[Start of section]
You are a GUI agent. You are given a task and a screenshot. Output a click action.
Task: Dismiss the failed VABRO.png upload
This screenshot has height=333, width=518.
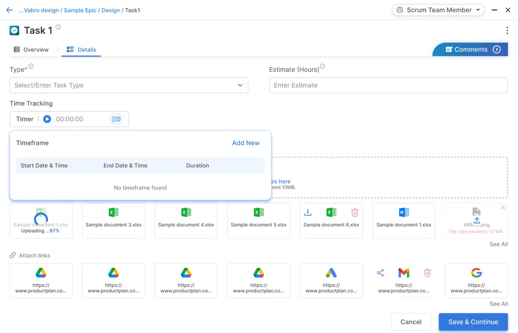[503, 207]
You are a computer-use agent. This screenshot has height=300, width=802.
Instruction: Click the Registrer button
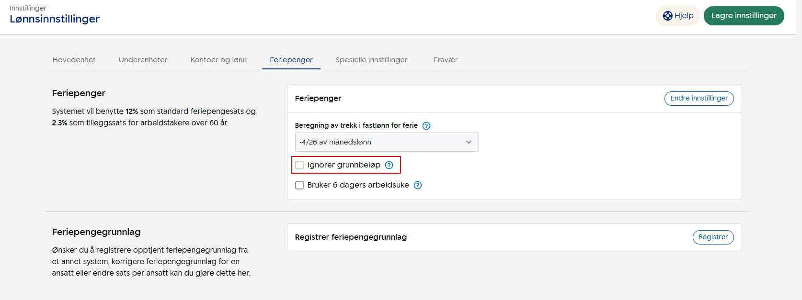click(x=713, y=237)
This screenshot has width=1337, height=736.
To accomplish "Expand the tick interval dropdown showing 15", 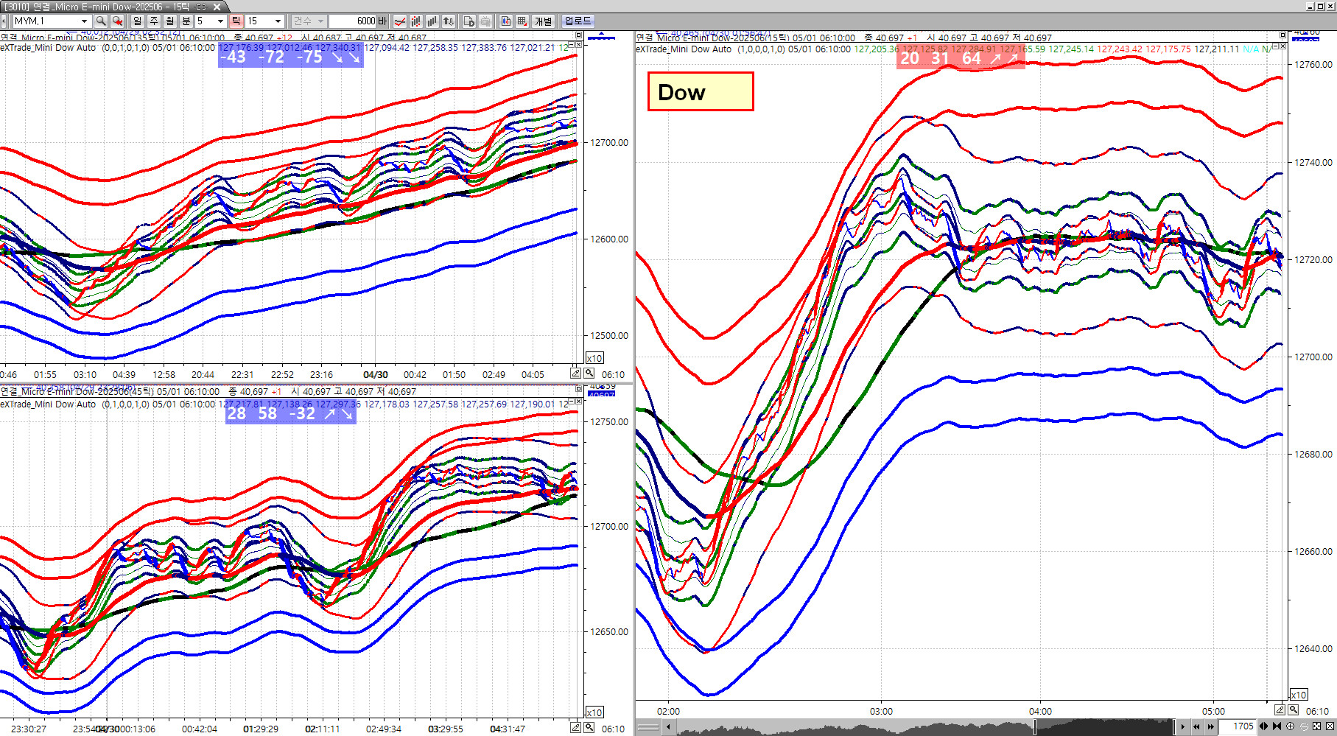I will [x=278, y=21].
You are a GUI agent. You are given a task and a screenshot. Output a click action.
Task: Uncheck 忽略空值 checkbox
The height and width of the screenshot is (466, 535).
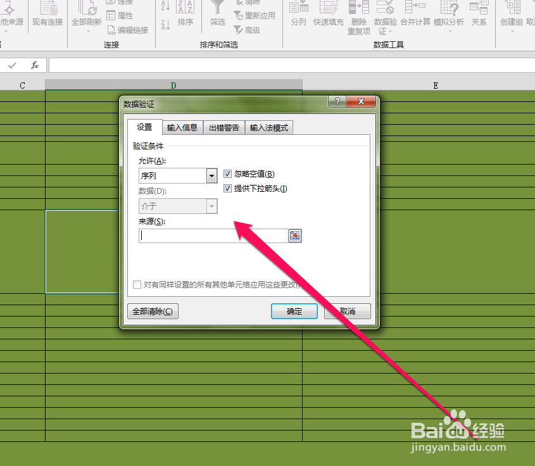tap(227, 173)
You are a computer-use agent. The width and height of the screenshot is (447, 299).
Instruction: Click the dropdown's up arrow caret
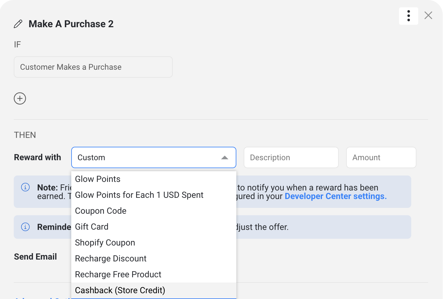coord(225,157)
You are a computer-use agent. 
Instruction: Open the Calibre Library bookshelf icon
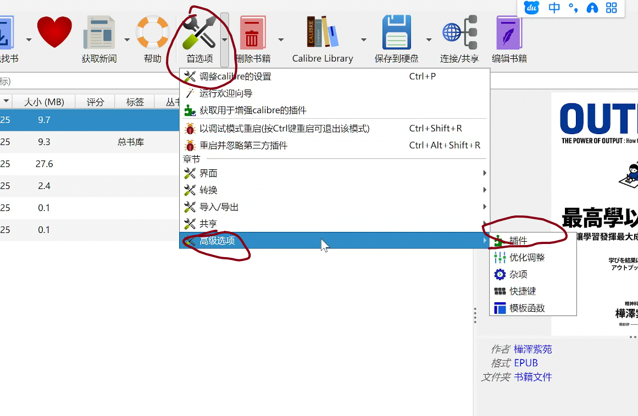322,33
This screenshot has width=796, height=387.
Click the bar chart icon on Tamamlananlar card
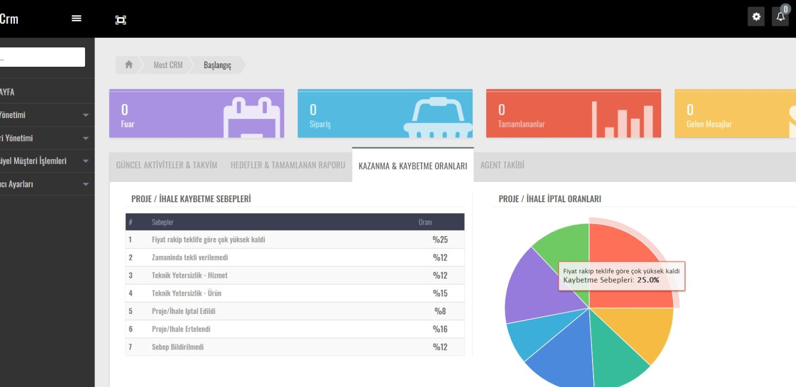click(x=622, y=120)
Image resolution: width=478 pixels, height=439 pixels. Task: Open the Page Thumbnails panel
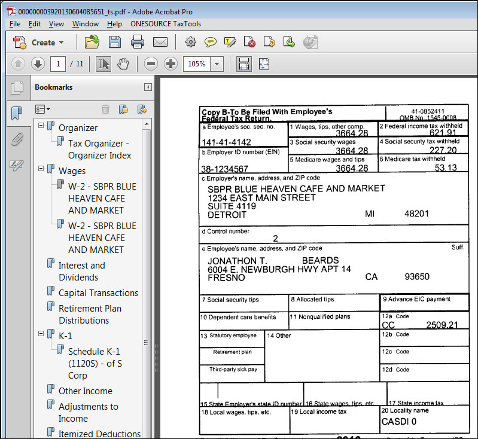click(x=17, y=87)
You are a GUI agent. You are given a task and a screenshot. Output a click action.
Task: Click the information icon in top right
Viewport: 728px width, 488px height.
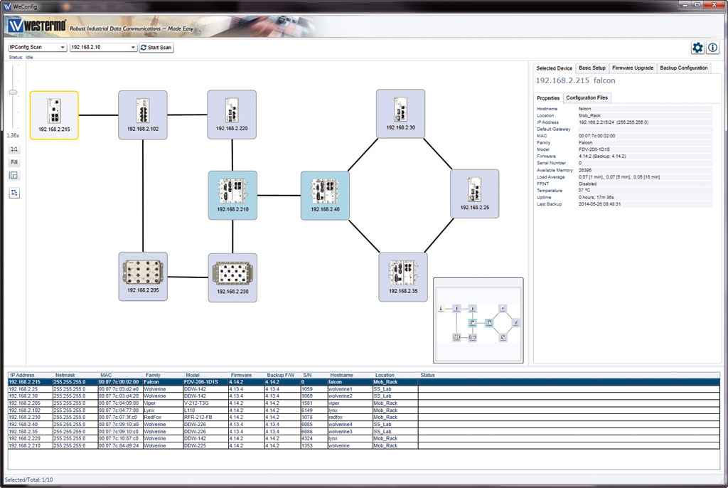[x=712, y=48]
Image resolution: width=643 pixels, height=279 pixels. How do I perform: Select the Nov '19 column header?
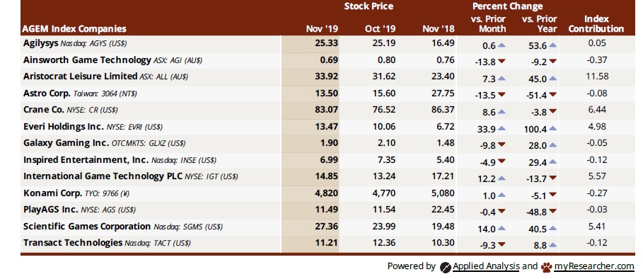[x=322, y=29]
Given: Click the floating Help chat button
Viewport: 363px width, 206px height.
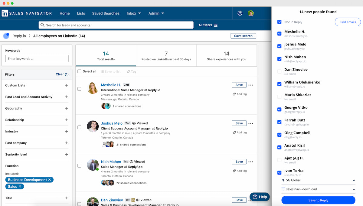Looking at the screenshot, I should 260,197.

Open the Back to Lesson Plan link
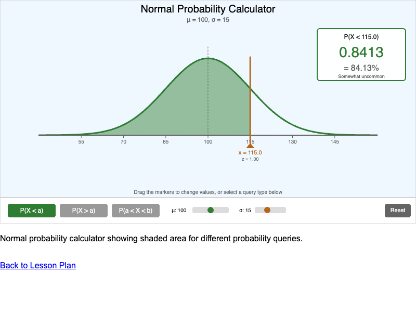click(37, 265)
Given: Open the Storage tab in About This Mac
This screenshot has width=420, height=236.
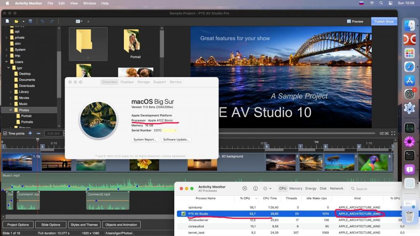Looking at the screenshot, I should tap(143, 82).
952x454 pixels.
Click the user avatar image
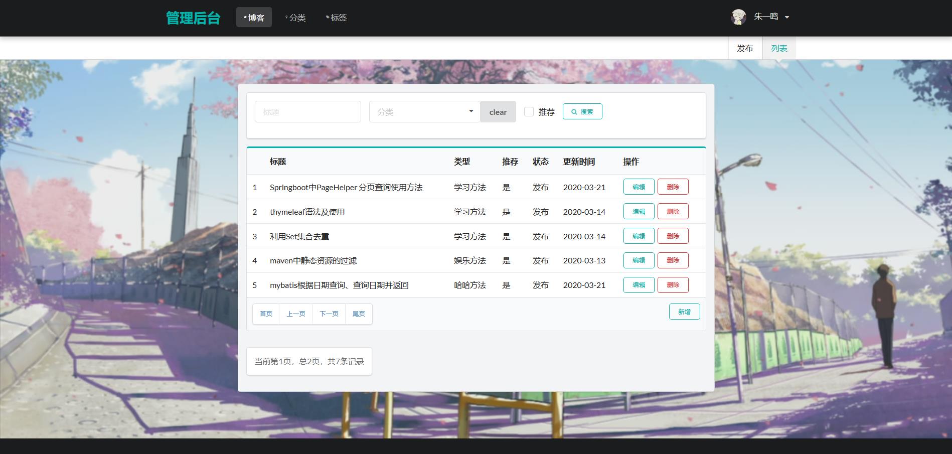738,17
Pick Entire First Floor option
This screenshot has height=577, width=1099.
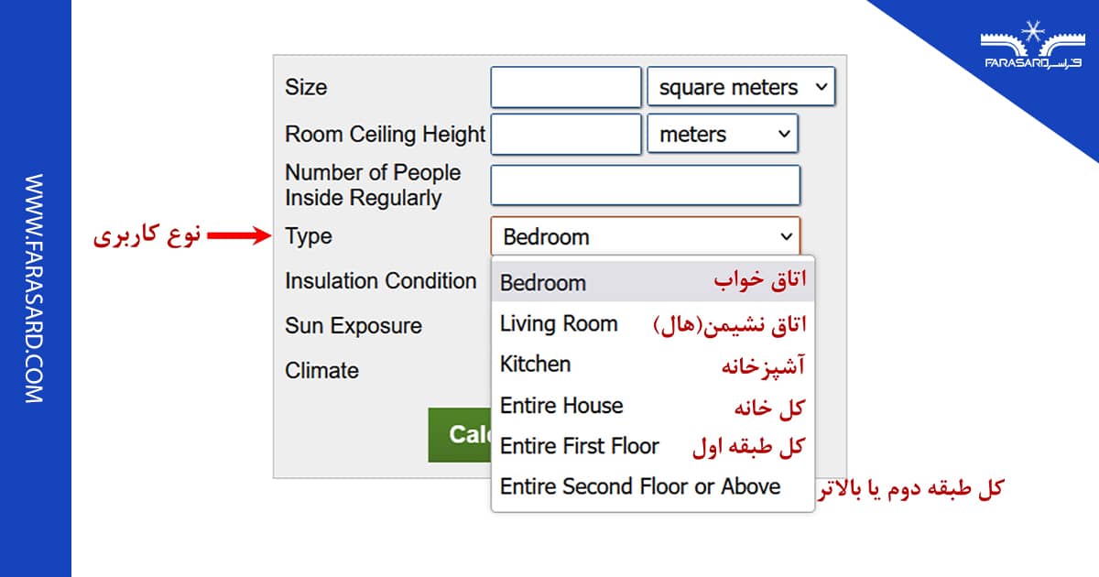click(580, 446)
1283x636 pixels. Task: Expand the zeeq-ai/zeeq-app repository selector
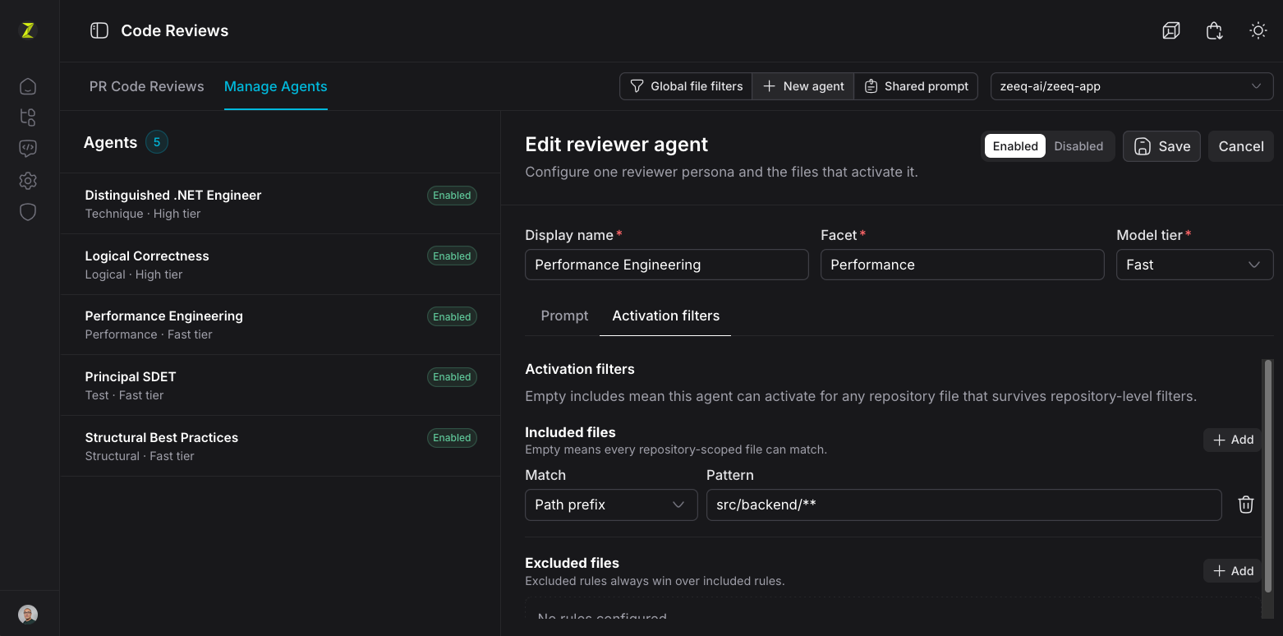(x=1132, y=86)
[End of section]
• BRIEF: Output, exactly and with no pictures, every line from the one that contains "Instruction: Open the" through the final line of the entries.

• RESPONSE BOX:
Instruction: Open the Calibre Library bookshelf icon
322,33
This screenshot has width=796, height=387.
Click the bar chart icon on Tamamlananlar card
click(x=622, y=120)
Image resolution: width=478 pixels, height=439 pixels. Task: Open the Page Thumbnails panel
click(x=17, y=87)
You are a GUI agent. You are given a task and a screenshot. Output a click action.
Task: Click the information icon in top right
Viewport: 728px width, 488px height.
[x=712, y=48]
Image resolution: width=643 pixels, height=279 pixels. How do I perform: Select the Nov '19 column header?
[x=322, y=29]
Given: Click the floating Help chat button
Viewport: 363px width, 206px height.
Looking at the screenshot, I should 260,197.

Open the Back to Lesson Plan link
click(37, 265)
Given: Open the Storage tab in About This Mac
This screenshot has width=420, height=236.
Looking at the screenshot, I should tap(143, 82).
952x454 pixels.
Click the user avatar image
738,17
Pick Entire First Floor option
This screenshot has height=577, width=1099.
click(580, 446)
1283x636 pixels. Task: Expand the zeeq-ai/zeeq-app repository selector
(x=1132, y=86)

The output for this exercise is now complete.